Instructions for the task:
Needed from the data below: all lines that contain the word "marker".

Recorded information:

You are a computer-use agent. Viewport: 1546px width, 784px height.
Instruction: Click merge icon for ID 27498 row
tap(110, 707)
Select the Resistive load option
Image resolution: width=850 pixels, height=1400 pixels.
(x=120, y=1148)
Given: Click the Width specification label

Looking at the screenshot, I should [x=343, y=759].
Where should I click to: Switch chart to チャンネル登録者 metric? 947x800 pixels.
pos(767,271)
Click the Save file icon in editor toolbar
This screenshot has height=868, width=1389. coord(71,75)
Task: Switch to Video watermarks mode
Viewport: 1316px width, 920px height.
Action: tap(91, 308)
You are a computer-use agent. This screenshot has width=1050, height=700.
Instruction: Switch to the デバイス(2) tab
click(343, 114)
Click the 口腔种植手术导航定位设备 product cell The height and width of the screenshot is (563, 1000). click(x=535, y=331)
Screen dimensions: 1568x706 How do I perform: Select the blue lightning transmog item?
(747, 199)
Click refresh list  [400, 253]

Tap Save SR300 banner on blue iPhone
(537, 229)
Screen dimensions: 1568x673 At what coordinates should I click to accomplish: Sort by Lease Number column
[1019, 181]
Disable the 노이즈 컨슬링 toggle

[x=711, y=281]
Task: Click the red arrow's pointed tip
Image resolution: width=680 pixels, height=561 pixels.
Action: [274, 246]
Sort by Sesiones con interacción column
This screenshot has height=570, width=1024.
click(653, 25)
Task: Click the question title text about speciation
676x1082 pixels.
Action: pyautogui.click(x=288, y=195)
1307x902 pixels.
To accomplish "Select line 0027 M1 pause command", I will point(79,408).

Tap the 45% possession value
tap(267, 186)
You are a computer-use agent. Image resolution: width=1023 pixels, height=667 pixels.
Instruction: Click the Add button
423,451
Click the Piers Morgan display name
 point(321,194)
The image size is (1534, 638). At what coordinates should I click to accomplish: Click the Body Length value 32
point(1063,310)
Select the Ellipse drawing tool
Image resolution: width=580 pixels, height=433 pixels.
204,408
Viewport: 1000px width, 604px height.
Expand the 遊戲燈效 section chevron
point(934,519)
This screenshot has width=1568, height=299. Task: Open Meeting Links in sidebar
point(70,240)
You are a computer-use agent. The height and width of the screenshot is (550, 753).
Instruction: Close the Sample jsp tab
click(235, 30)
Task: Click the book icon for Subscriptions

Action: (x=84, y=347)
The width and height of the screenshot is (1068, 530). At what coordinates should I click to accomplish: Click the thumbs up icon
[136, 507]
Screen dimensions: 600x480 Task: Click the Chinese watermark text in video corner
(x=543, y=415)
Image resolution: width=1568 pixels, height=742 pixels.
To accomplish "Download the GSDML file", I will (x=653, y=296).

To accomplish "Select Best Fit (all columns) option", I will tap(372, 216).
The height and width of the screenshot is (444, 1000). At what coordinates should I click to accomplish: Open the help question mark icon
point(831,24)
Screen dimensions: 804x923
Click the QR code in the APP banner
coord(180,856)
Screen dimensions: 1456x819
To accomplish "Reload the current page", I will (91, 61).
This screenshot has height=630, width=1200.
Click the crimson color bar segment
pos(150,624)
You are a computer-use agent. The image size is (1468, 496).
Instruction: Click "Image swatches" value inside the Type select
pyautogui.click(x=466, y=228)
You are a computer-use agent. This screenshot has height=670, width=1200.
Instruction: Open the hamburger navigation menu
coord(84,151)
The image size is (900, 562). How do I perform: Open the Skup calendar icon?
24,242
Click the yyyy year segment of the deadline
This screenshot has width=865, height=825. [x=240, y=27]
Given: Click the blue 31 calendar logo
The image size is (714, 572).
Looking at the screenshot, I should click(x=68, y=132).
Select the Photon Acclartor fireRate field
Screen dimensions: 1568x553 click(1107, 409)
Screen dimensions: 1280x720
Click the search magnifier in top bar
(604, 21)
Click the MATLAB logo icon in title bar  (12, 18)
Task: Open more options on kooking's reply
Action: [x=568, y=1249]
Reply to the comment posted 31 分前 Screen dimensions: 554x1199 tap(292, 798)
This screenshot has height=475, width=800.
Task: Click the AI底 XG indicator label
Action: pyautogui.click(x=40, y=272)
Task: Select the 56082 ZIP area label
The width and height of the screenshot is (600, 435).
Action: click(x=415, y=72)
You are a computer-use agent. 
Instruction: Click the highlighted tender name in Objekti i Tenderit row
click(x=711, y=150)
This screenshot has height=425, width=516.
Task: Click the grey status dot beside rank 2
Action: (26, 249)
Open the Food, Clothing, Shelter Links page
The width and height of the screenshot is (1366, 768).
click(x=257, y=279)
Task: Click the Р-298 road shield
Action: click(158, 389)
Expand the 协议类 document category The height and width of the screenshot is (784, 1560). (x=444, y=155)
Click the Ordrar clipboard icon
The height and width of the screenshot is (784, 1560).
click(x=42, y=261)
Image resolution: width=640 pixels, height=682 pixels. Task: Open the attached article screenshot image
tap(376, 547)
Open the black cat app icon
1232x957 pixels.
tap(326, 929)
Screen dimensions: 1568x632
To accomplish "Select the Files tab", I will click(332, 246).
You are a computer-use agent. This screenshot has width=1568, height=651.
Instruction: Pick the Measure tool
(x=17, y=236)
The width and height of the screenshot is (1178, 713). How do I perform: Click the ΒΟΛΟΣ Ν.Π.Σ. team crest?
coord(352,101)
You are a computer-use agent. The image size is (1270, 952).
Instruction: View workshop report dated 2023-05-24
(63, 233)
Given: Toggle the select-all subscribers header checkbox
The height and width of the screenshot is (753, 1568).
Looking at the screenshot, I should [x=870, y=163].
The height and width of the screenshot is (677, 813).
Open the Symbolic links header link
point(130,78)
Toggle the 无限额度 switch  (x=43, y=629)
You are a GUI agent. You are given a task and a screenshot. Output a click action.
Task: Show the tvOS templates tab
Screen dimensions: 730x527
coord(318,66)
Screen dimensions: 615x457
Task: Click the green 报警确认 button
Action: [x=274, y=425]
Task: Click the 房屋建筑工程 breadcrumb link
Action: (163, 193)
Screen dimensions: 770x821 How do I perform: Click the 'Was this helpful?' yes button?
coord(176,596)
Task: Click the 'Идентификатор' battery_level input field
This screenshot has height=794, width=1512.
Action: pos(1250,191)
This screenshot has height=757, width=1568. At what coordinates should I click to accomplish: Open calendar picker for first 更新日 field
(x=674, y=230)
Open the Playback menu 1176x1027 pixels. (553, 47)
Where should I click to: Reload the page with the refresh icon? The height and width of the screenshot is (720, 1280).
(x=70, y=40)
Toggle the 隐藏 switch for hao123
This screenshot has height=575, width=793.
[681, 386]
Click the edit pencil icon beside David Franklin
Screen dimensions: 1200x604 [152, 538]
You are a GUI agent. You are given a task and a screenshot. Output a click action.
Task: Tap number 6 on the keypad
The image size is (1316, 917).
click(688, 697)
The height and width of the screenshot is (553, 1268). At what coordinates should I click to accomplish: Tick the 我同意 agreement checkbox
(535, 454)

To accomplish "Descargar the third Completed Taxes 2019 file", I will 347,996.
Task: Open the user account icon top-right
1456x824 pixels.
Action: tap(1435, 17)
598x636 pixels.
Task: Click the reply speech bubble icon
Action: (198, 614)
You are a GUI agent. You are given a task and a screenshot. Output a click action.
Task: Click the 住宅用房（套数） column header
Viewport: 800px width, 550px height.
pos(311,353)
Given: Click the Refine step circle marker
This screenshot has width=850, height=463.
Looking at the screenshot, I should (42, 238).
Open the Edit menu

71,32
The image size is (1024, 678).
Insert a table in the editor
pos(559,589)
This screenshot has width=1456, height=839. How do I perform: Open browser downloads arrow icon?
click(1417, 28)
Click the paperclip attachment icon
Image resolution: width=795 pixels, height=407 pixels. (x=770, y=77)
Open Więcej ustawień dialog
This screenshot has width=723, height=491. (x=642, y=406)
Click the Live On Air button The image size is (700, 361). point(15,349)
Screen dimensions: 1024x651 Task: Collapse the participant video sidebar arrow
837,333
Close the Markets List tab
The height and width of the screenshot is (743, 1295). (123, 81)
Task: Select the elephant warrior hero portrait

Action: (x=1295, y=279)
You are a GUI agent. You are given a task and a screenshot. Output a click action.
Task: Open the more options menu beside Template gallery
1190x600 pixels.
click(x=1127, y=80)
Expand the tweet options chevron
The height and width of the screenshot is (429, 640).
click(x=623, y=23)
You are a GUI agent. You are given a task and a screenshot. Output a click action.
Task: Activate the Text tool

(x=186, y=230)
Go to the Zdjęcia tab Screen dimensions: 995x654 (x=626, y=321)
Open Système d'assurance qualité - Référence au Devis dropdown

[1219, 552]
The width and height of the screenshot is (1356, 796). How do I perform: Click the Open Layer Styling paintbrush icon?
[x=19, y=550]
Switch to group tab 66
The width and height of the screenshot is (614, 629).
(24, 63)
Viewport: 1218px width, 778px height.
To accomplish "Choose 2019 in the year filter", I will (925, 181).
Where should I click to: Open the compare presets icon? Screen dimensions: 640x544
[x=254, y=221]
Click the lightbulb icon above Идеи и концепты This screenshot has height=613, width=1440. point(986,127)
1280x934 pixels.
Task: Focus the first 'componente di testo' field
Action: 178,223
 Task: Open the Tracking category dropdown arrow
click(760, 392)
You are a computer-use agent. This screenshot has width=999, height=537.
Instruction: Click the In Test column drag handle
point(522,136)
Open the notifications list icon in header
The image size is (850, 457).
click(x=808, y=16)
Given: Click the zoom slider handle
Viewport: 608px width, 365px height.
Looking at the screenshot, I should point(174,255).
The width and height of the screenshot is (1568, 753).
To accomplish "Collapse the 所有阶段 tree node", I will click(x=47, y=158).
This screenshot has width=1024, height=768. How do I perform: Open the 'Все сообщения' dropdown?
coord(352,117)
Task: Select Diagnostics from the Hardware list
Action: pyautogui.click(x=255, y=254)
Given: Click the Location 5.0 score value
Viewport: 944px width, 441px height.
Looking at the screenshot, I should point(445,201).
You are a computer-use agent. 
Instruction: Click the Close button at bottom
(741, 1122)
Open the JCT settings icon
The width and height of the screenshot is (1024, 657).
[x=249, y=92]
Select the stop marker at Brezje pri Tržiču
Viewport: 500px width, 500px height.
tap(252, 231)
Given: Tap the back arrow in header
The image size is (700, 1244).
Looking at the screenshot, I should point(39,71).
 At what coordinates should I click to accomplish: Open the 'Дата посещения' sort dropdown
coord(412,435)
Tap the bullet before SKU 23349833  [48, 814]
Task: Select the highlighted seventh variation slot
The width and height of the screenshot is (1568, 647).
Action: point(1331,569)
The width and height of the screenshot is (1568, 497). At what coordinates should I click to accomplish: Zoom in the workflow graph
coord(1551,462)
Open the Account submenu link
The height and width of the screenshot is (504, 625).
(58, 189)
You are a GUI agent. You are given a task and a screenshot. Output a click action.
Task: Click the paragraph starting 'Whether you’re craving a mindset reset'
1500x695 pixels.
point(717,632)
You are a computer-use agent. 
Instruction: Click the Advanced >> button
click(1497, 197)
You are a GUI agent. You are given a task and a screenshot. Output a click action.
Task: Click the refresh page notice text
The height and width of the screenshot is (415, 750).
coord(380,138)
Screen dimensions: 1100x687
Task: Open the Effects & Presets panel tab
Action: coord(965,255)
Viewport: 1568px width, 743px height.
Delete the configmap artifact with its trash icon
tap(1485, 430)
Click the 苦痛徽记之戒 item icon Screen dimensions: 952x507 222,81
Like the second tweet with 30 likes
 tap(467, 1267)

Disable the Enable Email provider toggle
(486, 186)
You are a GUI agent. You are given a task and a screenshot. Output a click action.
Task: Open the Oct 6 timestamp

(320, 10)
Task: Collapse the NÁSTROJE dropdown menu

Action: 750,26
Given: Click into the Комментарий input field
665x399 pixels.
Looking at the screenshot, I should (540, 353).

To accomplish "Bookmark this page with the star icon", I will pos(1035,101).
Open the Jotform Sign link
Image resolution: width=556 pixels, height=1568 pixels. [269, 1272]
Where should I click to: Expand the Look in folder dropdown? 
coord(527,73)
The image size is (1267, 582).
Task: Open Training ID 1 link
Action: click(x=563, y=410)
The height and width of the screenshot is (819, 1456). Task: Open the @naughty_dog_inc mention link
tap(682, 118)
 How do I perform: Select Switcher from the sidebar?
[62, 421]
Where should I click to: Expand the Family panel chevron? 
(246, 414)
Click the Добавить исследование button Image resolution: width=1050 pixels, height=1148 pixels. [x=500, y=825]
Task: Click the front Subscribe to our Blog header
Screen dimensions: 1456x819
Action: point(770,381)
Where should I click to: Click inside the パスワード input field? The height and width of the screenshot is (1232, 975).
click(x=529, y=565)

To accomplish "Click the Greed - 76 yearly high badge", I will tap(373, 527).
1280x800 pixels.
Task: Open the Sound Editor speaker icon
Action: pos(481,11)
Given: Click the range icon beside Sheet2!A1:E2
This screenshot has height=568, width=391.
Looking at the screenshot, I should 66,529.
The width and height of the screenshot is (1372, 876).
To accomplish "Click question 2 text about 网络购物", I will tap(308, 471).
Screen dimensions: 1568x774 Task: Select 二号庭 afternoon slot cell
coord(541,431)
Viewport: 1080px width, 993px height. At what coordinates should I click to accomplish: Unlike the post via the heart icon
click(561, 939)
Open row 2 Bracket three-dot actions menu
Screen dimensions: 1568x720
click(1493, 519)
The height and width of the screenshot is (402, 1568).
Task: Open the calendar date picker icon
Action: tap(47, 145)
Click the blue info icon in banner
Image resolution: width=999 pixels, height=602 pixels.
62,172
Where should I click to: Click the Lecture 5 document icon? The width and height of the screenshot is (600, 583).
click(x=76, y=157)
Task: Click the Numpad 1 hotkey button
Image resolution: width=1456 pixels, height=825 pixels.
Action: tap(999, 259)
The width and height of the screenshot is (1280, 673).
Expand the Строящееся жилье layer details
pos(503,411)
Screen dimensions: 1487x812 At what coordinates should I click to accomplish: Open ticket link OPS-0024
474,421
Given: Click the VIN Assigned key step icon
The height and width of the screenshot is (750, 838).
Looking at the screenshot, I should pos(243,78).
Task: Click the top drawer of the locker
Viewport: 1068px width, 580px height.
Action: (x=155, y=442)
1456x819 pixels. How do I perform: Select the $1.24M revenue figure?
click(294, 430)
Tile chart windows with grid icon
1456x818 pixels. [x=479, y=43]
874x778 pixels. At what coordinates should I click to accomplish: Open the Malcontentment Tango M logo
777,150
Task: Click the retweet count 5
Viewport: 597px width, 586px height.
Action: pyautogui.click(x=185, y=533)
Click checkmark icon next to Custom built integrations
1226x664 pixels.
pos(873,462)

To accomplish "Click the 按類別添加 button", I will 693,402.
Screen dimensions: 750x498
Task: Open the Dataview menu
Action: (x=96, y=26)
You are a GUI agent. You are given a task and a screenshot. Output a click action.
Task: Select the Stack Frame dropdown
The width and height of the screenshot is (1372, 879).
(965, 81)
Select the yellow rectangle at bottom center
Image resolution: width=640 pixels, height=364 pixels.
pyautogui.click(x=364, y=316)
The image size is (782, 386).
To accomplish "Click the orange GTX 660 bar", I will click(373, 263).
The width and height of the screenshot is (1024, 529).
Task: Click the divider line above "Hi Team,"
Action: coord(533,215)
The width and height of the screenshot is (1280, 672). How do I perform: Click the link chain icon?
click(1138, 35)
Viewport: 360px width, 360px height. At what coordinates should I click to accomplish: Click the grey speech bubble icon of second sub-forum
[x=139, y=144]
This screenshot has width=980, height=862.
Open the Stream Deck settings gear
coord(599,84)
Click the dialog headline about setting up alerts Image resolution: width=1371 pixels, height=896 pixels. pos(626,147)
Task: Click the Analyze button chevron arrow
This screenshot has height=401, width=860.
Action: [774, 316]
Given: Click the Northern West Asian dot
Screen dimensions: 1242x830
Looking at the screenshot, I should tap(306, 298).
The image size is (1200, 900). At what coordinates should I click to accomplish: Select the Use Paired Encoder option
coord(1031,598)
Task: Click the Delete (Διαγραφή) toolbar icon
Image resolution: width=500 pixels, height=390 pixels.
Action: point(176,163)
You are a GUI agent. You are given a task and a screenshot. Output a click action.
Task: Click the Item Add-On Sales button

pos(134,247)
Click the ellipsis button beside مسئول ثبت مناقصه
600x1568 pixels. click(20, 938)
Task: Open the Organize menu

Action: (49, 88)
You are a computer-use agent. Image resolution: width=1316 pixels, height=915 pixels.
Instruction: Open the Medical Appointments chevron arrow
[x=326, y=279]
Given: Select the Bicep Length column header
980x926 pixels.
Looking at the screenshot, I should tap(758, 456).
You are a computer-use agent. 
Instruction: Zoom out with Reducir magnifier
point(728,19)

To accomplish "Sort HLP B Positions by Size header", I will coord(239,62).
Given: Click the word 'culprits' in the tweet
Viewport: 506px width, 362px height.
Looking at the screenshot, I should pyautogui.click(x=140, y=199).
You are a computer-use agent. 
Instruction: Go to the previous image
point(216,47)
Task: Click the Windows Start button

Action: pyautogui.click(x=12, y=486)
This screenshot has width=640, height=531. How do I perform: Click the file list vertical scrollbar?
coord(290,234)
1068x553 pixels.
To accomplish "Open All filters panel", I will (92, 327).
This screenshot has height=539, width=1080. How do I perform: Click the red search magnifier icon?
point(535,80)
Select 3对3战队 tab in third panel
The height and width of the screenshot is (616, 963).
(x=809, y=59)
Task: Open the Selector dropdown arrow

Response below:
Given: Click the Refine step circle marker
Select the stop marker at Brezje pri Tržiču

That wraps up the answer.